In the late 1800s, timber in the area was cut. Ice from Davis Creek Pond was used in Virginia City mines. The land of Davis Creek Regional Park belonged to Winters Ranch, known for its Thoroughbred horses, with the park entrance located near a former horse race track. The park also lay within Theodore Winters' Rancho del Sierra. His landholdings in Nevada and California eventually totaled 18,000 acre. Ultimately, the park publicly opened to visitors in 1968. On May 30, 1983, an avalanche occurred on nearby Slide Mountain and a subsequent flood followed, which killed one person and injured six and damaged or destroyed five residential structures near the park. The Nevada Department of Wildlife first stocked Davis Creek Pond with largemouth bass in the early 1980s. Continuous stocking has been occurring since 1991.

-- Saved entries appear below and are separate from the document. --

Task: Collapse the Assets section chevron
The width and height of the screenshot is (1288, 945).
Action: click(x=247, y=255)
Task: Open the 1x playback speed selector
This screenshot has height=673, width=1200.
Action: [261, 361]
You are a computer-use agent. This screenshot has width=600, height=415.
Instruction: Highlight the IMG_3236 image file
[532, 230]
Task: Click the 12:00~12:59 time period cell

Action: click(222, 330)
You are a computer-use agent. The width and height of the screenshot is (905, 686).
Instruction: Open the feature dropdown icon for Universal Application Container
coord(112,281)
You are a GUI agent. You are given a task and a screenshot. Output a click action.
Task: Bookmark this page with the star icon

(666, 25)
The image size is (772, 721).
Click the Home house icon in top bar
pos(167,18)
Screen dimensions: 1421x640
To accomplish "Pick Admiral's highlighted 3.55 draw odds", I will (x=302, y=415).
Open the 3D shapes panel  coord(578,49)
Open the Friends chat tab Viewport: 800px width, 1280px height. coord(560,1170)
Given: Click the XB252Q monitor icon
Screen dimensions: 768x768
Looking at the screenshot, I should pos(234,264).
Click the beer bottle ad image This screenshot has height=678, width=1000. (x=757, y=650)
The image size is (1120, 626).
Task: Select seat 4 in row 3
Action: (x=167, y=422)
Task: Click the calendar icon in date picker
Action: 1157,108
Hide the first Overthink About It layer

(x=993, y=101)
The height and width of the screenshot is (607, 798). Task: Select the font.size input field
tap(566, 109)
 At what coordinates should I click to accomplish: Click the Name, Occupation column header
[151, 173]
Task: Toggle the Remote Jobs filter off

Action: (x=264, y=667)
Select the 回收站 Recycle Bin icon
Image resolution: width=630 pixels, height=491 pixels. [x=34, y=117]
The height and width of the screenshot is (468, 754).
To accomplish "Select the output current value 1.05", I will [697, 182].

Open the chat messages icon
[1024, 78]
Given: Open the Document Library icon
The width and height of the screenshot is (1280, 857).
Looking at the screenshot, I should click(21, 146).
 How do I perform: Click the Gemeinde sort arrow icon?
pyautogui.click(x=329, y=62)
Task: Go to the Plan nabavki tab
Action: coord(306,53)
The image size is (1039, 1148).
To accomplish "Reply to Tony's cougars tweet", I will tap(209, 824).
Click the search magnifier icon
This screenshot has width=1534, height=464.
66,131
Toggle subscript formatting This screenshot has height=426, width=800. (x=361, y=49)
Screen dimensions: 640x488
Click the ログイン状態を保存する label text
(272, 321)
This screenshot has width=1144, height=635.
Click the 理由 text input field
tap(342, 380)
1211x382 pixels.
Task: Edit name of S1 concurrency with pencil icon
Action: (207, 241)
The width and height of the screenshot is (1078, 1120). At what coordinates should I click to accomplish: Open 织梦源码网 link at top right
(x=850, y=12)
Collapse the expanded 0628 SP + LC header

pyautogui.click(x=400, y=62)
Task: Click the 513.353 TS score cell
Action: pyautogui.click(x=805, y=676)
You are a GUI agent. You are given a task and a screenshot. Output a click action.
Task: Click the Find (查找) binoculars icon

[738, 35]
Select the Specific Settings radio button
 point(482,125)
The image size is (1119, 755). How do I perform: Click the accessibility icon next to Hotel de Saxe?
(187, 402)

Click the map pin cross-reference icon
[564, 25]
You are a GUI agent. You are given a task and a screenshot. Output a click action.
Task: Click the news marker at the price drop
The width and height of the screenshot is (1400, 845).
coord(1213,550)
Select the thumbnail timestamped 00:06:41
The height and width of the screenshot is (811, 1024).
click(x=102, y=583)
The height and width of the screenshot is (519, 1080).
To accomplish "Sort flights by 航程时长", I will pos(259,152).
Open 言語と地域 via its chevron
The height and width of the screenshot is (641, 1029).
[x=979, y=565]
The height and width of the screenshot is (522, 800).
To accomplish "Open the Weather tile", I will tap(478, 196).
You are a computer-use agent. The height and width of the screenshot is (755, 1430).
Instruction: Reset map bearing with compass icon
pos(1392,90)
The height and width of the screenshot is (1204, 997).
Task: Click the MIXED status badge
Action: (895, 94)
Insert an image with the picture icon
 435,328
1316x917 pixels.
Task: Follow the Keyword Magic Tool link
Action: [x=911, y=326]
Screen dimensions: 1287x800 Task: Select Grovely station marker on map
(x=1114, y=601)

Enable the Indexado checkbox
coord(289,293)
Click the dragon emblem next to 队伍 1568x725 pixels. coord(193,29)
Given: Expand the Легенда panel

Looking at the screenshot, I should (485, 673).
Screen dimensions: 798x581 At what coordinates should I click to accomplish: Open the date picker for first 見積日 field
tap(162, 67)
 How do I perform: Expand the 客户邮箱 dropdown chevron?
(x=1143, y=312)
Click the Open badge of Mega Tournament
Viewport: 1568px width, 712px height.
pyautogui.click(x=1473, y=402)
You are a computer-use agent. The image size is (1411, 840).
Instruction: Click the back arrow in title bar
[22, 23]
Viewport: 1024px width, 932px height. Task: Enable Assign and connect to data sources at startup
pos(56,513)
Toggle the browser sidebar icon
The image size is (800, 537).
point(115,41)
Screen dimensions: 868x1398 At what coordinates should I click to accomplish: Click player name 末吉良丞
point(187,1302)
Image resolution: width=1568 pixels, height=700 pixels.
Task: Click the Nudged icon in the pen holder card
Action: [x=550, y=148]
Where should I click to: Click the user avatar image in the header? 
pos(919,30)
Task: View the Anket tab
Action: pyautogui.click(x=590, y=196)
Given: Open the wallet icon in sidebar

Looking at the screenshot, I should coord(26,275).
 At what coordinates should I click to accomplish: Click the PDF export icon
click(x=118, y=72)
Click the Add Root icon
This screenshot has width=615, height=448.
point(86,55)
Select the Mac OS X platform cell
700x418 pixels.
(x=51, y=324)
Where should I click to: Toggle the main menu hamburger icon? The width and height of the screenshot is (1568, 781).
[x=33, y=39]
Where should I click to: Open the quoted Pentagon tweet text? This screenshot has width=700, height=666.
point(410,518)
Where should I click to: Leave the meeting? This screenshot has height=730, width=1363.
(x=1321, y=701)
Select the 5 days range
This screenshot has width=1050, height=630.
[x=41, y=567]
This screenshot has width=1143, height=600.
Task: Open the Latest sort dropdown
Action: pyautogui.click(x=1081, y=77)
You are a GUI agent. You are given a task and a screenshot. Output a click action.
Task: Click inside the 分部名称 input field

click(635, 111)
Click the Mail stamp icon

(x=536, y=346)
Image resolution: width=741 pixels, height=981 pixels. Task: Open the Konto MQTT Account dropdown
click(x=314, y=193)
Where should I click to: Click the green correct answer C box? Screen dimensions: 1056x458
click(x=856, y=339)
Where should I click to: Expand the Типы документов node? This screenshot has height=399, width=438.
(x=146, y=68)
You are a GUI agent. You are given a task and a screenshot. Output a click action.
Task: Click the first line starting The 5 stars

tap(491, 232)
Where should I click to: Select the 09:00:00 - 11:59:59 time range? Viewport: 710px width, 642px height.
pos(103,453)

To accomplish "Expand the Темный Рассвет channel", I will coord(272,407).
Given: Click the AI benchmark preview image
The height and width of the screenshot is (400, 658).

On September 7, 2024, the Davis Fire started from a prohibited and improperly extinguished campfire in the day use area. Officials closed the park for 2025. The fire burned 118 acre in Davis Creek Regional Park. Costs of the fire in the park are expected to exceed $2 million for repairs to a ranger residence, five outbuildings, the amphitheater, a utility trailer, electrical infrastructure, and miscellaneous equipment. Several restoration and rehabilitation efforts have occurred since, including native plant reseeding, dead tree clearance, and tree planting. Davis Creek Campground and Discovery Trail remain closed.

== Ecology ==
The park has over 100 species of birds at certain times of the year. There are dozens of herbaceous plant species, several mammal, amphibian, reptile, arthropod, and tree species.

== Activities ==
Davis Creek Regional Park has three maintained trails: Natural Trail around Davis Creek Pond, Discovery Trail around the park, and Ophir Creek Trail that treads up Slide Mountain and ends in Tahoe Meadows. Discovery Trail is currently closed due to the Davis Fire. Ophir Creek Trail is available to equestrians.

The park has picnic areas and fishing is allowed in Davis Creek Pond. The campground has 62 slots.

== In popular culture ==
Bonanza: Under Attack was partially filmed at the park. PBS Reno filmed season seven, episode six of "Wild Nevada", featuring the park and the Davis Fire.